TEXT BLOCK:
-*-

KDD Social Impact Workshop: Building Features Which Benefit Every Member: Measuring Inequality in the Individual Treatment Effects in Online Experiments
Guillaume Saint-Jacques (LinkedIn), Amir Sepehri (LinkedIn)
Online controlled experiments have become a core decision-making tool in technology companies. However, most decisions made with experiments are based on average effects, i.e., focusing on whether a feature benefits the average user. This may be detrimental to the objectives of social responsibility and equality in opportunity, as some members may be "left behind." A new product change might benefit a subpopulation, but hurt another. We use the Atkinson index, from the economics literature, in our A/B tests to measure whether the treatment is increasing inequality in engagement and contribution among members. We use this to identify not only problematic new product features, but also those that help close the gap among our members. We provide real examples from LinkedIn, as well as a highly scalable implementation of the computation of the Atkinson index and its A/B testing variance in Spark and Scala. This allows us to compute the Atkinson index and its variance for a sample of tens of millions in just five to 10 minutes.

-*-

PROVIDED RECORDS:
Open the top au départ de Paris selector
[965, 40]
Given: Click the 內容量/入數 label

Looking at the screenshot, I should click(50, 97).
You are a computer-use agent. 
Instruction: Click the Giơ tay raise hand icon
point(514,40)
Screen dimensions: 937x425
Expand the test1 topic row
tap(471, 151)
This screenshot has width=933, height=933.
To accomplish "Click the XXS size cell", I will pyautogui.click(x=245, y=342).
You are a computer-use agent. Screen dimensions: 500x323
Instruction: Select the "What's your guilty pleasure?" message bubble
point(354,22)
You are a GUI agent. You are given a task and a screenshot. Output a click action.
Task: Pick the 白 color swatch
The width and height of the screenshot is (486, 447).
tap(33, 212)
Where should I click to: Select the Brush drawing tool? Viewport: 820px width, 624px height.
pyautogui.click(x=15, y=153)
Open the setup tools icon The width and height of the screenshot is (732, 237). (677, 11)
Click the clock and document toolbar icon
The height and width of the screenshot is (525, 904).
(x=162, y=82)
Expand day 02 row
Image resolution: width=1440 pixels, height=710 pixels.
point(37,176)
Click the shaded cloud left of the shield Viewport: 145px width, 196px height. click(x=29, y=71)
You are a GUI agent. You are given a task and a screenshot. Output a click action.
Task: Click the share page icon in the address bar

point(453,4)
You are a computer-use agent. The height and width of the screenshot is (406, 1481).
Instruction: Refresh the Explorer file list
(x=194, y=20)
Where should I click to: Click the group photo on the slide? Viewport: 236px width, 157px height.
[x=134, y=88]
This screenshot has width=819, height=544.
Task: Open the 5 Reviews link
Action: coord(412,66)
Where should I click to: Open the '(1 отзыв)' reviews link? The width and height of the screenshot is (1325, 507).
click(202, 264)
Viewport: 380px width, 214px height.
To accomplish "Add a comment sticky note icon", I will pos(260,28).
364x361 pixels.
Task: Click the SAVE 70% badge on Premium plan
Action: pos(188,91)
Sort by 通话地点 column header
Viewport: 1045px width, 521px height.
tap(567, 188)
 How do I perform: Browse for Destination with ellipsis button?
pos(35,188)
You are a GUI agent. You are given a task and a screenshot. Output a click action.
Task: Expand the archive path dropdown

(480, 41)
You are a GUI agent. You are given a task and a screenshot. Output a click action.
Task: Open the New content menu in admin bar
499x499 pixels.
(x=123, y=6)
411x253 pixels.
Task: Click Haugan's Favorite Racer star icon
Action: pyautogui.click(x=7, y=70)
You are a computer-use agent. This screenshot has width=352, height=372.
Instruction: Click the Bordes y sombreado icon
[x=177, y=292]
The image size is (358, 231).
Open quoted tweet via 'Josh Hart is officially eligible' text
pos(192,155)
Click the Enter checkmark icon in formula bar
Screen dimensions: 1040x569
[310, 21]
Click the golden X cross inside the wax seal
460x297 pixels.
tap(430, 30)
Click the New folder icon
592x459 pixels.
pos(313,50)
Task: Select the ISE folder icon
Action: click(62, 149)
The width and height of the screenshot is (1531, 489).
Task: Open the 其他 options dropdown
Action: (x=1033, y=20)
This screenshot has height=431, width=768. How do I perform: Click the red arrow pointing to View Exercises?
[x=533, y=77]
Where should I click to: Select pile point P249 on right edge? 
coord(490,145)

-*-

INSTRUCTIONS FOR THE TASK: In two sentences, summarize the text on measuring inequality in online experiments. The records have no role in this exercise.

YOUR SOLUTION: Most decisions made with online controlled experiments rest on average effects, which can leave some members behind when a product change benefits one subpopulation but hurts another. The authors use the Atkinson index from economics in A/B tests to measure whether a treatment increases inequality in engagement and contribution among members, giving real examples from LinkedIn and a Spark and Scala implementation that computes the index and its variance for a sample of tens of millions in five to 10 minutes.